Central African Republic–North Korea relations
- Central African Republic: North Korea

= Central African Republic–North Korea relations =

Central African Republic–North Korea relations refers to the current and historical relationship between the Central African Republic and the North Korea (DPRK). Neither country maintains an embassy in their respective capitals.

==History==

During the Cold War, the DPRK under Kim Il Sung maintained a close relationship with the long-time military ruler of the Central African Republic, Jean-Bédel Bokassa. While Bokassa was a right-wing anti-communist, this appears to have had no effect on their relationship. Diplomatic relations between the two countries began on 5 September 1969; however, other sources cite the date 28 January 1965. Although the CAR (and Chad, which also established relations with North Korea in 1969) had previously only maintained relations with South Korea, this did not lead to South Korea breaking off relations.

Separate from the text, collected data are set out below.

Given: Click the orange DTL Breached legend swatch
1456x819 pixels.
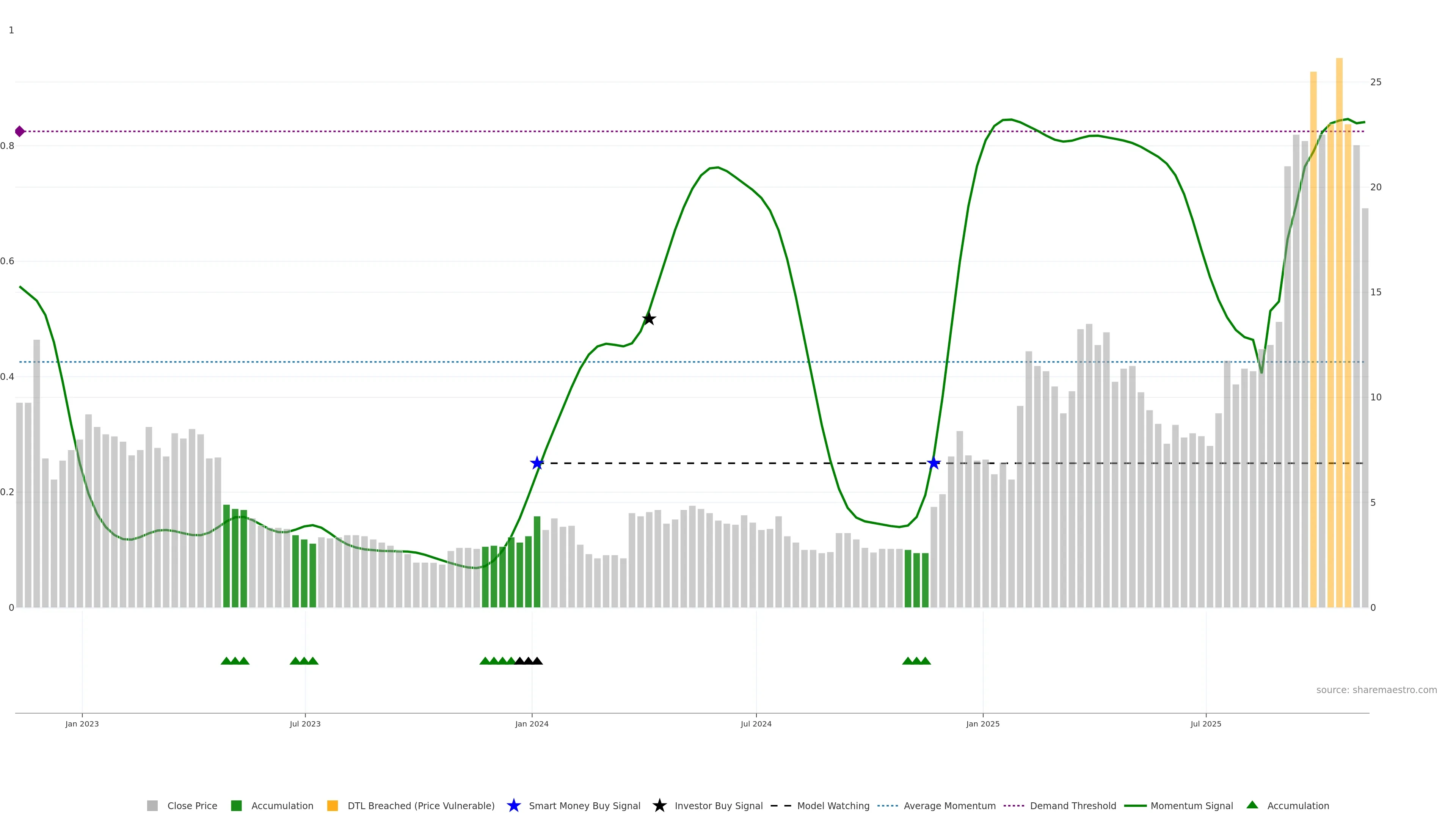Looking at the screenshot, I should (x=333, y=805).
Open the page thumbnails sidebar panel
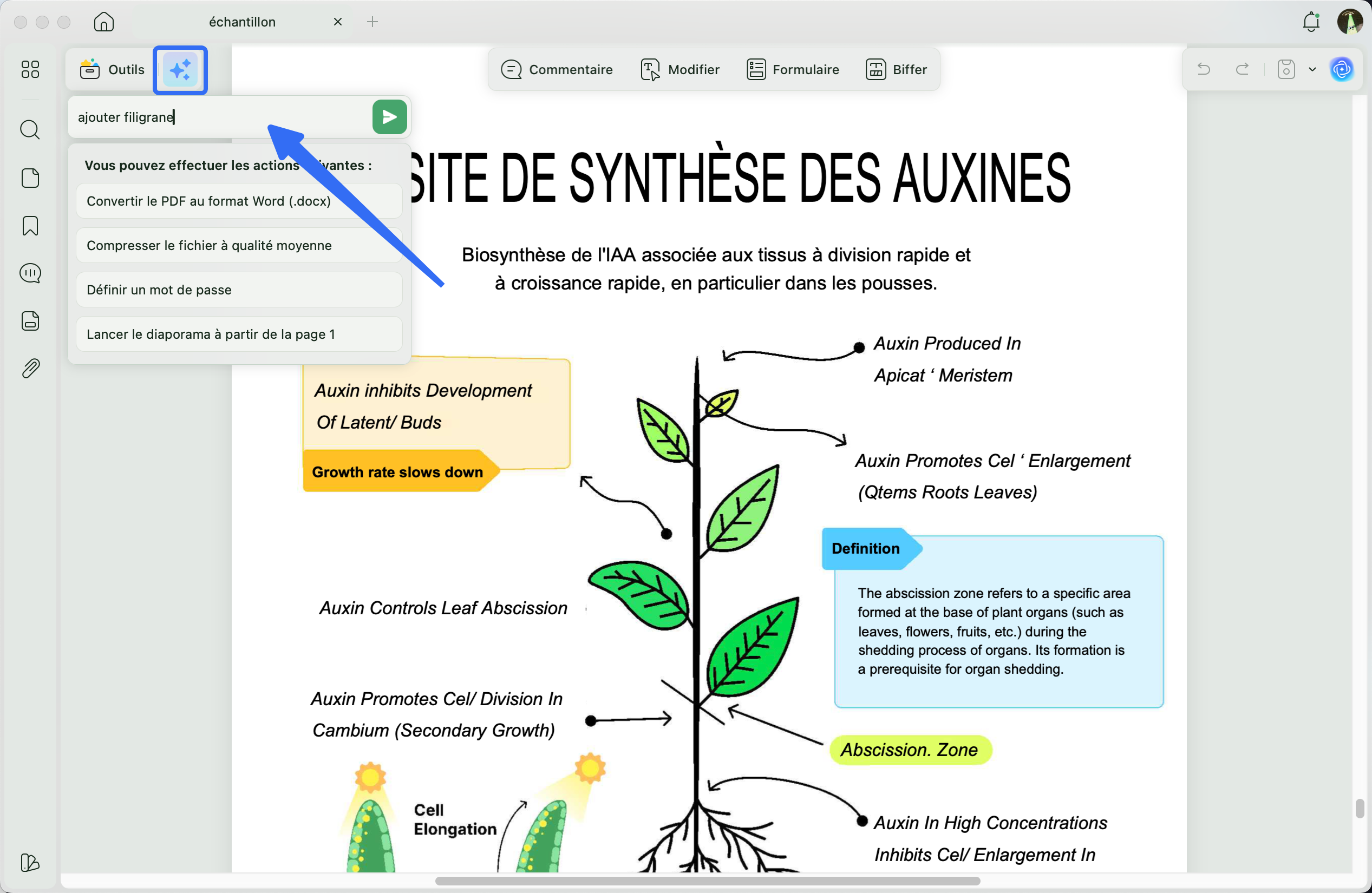This screenshot has height=893, width=1372. [x=29, y=178]
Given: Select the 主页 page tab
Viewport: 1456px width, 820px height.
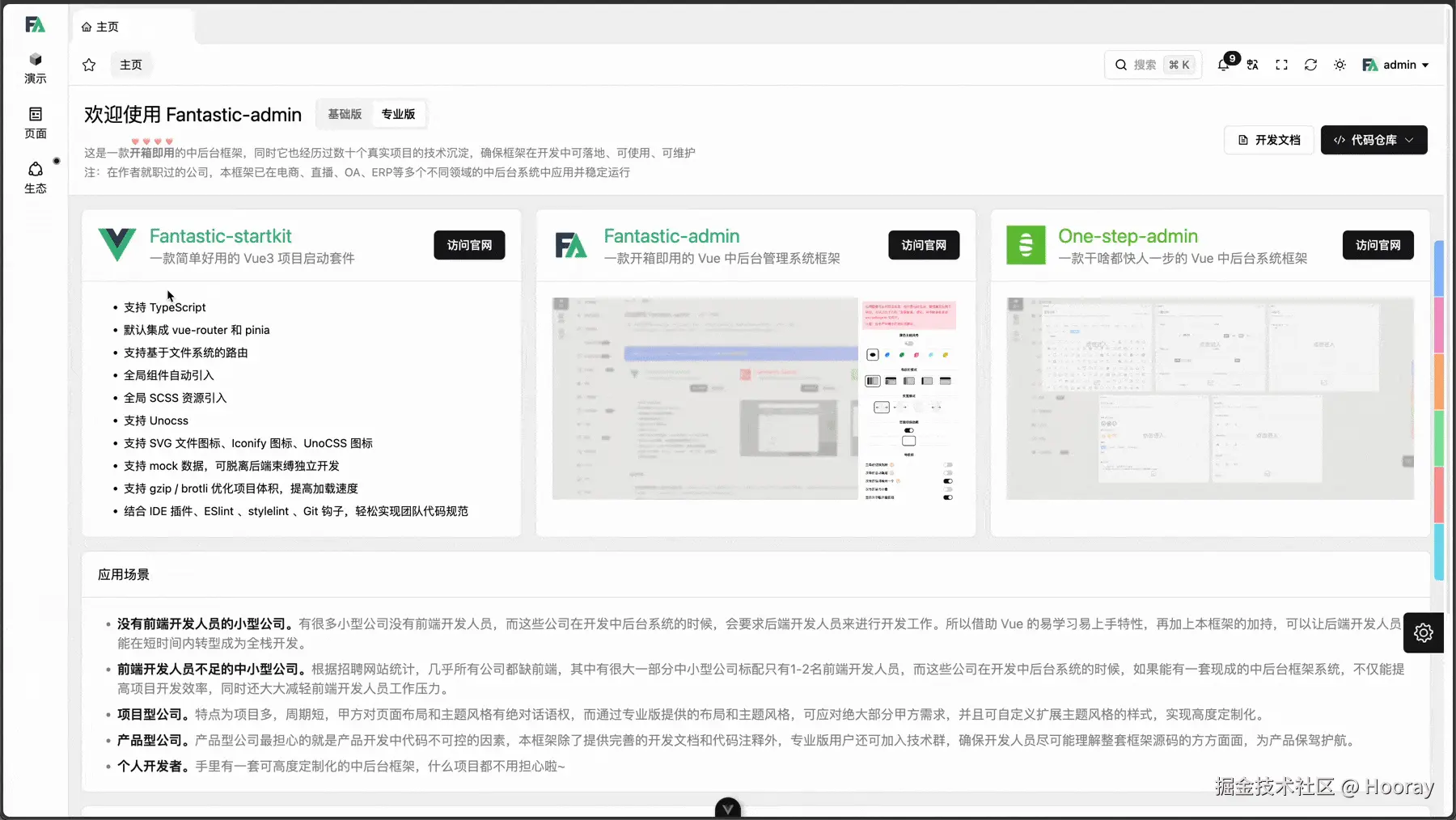Looking at the screenshot, I should pos(130,65).
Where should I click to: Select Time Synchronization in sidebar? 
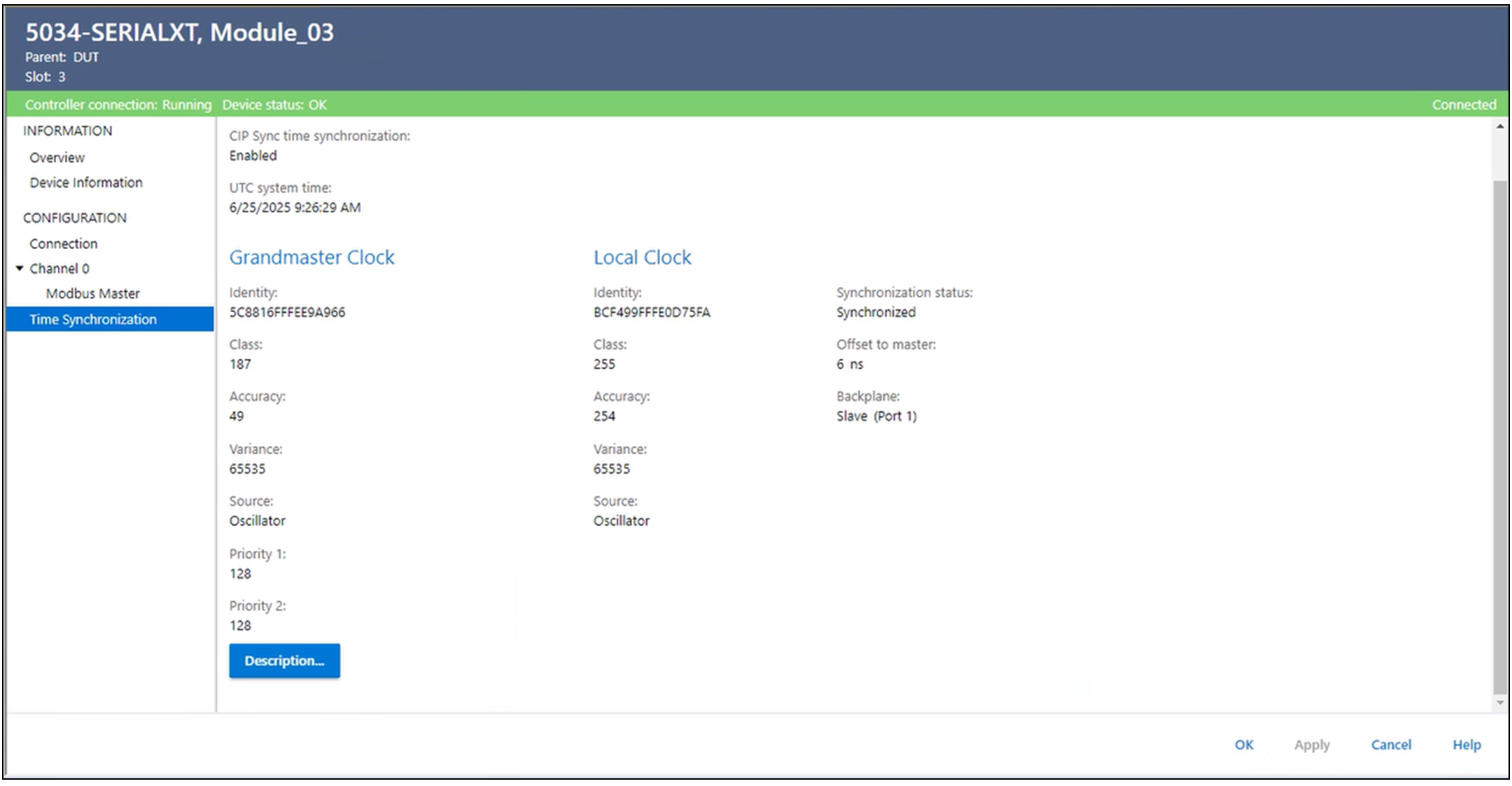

This served as an important precedent that "allowed many governments to opt for a non-partisan approach".

In 1976, Bokassa proclaimed himself Emperor Bokassa I, and declared the Central African Empire. The eccentric dictator's first foreign visit after his lavish coronation was to Pyongyang in 1978 (just ahead of a Franco-African Summit in Paris), where he signed a treaty of peace and friendship with Kim.

Friendly relations continued even after Bokassa was overthrown in 1979. As North Korea promoted its identification with the cause of the Non-Aligned Movement, André Kolingba went on state visits to Pyongyang in 1982 and 1983 and a delegation including General Guillaume Lapo visited in 1984. According to Korea Today, Kim Jong Il was awarded the Order of Central African Merit by the CAR in 1983. By March 1986, the DPRK had supplied 13 technicians to the Central African Republic, seemingly to counter South Korean influence in the country.